PATELLOFEMORAL

PAIN SYNDROME

Patellofemoral pain syndrome, one of the most common causes of chronic knee pain, results from degeneration of cartilage due to poor alignment of the kneecap as it slides over the thighbone. This condition is also known as chondromalacia patella or “runner’s knee”.

Patellofemoral pain syndrome most commonly occurs in teenagers, manual laborers, and athletes.

The main symptom of this condition is knee pain, particularly while sitting with bent knees, squatting, jumping, or walking down a set of stairs. At times, the patient may experience a catching, popping, or grinding sensation. The knee may suddenly buckle and give out as well.

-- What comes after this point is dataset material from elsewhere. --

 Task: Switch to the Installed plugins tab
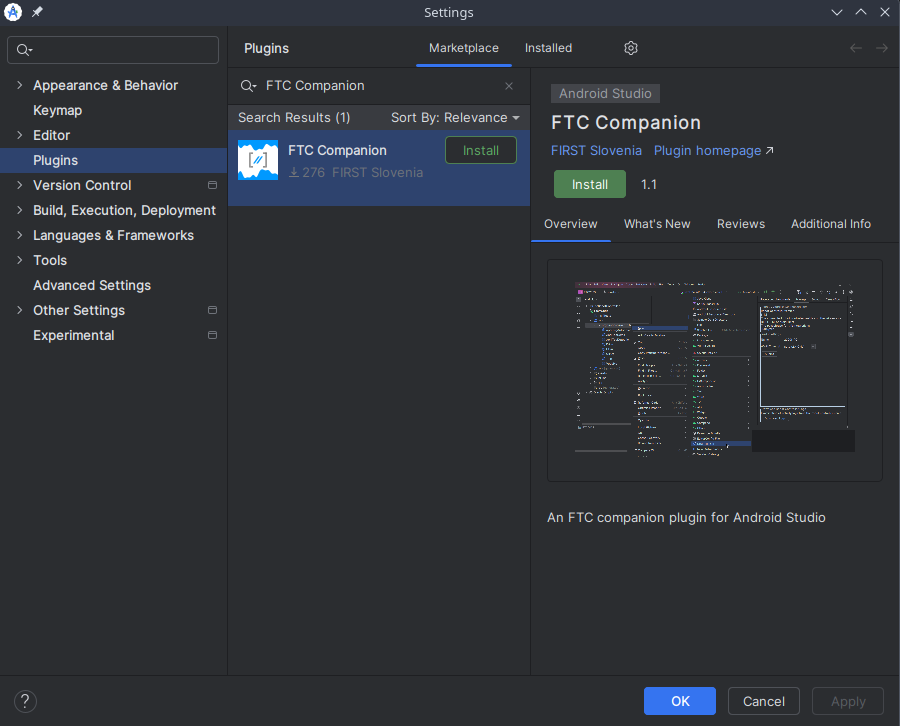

There are a number of things that can cause improper alignment of the kneecap.

Common Causes Include:

Severe injury or trauma to the kneecap

Weak hamstring and quadricep muscles

Repeated stress to your knee joints

Excess weight

Congenital condition

Muscle imbalance

Known Risk Factors:

Age – adolescents/young adults

Sex – more common in females

Flat feet

Previous injury

High activity level

Arthritis

Diagnosis of patellofemoral pain syndrome will typically involve a physical exam and medical history. At times, an MRI or X-ray may be done in order to rule out any damage to the structure of the knee.

Single-leg-bridge

In some cases, symptoms of patellofemoral pain syndrome can be relieved by simply:

  • Avoiding sitting, squatting, or kneeling in the bent-knee position for long periods of time.
  • Adjusting a bicycle so that the resistance is not too great and the seat is at an appropriate height.
  • Avoiding exercises that involve bending the knees, such as squats or deep knee bends.

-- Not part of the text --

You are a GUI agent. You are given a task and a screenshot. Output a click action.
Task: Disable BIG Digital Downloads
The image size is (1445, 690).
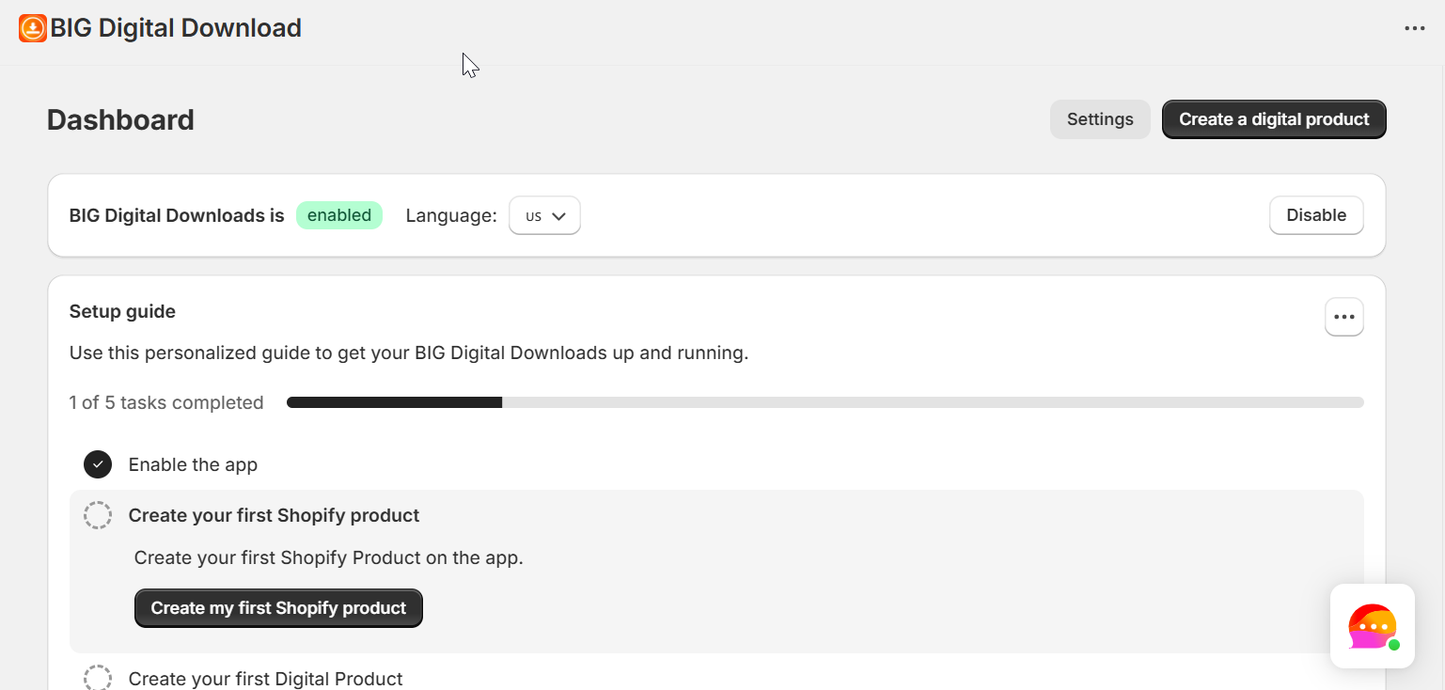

Other treatment methods may include:

  • Taking nonprescription anti-inflammatory drugs to decrease swelling, stiffness, and pain.
  • Applying ice/heat and resting.
  • Physical therapy exercises, which may include stretching to increase flexibility and decrease tightness around the knee.
  • Taping or using a knee brace in order to stabilize the kneecap.

In severe cases, invasive surgery may be recommended to correct the situation. Surgery can involve cutting the ligaments to release tension, implanting a cartilage graft, or relocating the thigh muscle.

In order to avoid surgery, which may include weeks of recovery time, some patients may benefit from the regenerative ability of adult stem cell therapy.